**Your goal**
Each line with the string "agent" is to be copied from the records below.

Pixel coordinate grounding data
━━━━━━━━━━━━━━━━━━━━━━━━━━━━━━

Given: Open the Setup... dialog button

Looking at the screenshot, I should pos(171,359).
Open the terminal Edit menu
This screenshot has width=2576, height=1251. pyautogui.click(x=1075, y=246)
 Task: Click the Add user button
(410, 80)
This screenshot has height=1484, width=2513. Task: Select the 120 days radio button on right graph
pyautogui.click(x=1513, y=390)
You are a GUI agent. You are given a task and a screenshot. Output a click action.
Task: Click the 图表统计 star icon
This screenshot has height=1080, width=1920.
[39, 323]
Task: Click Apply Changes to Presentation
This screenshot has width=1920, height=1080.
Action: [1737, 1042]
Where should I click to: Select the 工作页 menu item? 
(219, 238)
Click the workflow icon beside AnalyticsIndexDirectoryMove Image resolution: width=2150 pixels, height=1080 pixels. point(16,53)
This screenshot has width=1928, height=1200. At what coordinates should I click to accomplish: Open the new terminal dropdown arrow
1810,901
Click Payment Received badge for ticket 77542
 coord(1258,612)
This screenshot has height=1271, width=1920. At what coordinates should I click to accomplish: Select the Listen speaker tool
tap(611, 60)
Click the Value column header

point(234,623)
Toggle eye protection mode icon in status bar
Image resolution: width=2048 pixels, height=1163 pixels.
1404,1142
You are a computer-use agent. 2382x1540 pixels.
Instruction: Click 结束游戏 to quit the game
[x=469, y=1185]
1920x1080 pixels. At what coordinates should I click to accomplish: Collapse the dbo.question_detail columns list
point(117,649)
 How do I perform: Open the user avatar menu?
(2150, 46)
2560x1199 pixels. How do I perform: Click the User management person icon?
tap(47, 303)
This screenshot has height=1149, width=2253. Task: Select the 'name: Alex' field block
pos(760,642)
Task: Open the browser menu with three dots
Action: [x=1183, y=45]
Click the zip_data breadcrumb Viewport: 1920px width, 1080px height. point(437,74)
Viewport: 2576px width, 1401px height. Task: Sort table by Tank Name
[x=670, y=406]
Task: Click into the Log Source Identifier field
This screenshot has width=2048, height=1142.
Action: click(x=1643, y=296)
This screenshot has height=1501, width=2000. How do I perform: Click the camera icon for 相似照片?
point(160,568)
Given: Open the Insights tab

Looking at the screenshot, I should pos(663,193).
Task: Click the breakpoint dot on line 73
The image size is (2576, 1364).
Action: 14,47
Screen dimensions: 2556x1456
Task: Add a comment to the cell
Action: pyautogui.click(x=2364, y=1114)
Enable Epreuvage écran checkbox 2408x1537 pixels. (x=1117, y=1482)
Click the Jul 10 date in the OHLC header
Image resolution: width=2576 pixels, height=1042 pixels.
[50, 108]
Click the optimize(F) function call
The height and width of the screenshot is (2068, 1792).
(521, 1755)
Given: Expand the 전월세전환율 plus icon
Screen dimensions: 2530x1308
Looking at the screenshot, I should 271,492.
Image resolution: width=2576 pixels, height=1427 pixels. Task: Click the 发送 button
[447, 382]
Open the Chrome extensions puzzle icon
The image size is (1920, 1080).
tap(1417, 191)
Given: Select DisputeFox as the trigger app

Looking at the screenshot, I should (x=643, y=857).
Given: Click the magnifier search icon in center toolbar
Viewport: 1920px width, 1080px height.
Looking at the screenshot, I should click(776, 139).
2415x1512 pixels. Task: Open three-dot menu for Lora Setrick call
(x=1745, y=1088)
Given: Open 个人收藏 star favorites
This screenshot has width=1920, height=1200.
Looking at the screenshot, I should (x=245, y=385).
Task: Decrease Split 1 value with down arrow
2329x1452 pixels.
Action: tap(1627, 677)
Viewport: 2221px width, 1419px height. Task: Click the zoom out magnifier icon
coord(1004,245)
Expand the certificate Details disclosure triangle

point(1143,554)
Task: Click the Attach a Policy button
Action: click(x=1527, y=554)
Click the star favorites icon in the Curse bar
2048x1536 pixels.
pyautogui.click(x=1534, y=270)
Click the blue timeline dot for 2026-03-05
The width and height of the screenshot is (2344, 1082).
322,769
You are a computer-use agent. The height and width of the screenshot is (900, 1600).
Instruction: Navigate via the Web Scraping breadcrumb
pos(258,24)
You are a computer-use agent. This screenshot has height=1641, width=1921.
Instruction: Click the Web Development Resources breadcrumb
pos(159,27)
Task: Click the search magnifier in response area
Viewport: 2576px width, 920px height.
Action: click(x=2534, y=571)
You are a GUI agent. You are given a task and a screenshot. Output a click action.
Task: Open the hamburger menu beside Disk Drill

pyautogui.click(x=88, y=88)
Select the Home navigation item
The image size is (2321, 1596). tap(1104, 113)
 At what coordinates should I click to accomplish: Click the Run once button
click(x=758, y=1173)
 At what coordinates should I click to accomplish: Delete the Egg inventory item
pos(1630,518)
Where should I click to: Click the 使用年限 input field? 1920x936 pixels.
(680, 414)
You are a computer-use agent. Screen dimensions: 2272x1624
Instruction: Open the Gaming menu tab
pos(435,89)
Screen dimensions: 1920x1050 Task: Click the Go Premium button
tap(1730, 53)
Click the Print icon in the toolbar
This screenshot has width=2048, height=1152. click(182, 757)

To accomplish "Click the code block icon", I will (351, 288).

━━━━━━━━━━━━━━━━━━━━━━━━━━━━━━

**Finished exercise**
You are a GUI agent. You are given a task and a screenshot. Output a click action.
You are a computer-use agent. 2382x1540 pixels.
You are a computer-use agent. The height and width of the screenshot is (900, 1600).
You are a computer-use agent. This screenshot has height=1641, width=1921.
You are a GUI agent. You are given a task and a screenshot. Output a click action.
You are a computer-use agent. Screen dimensions: 2272x1624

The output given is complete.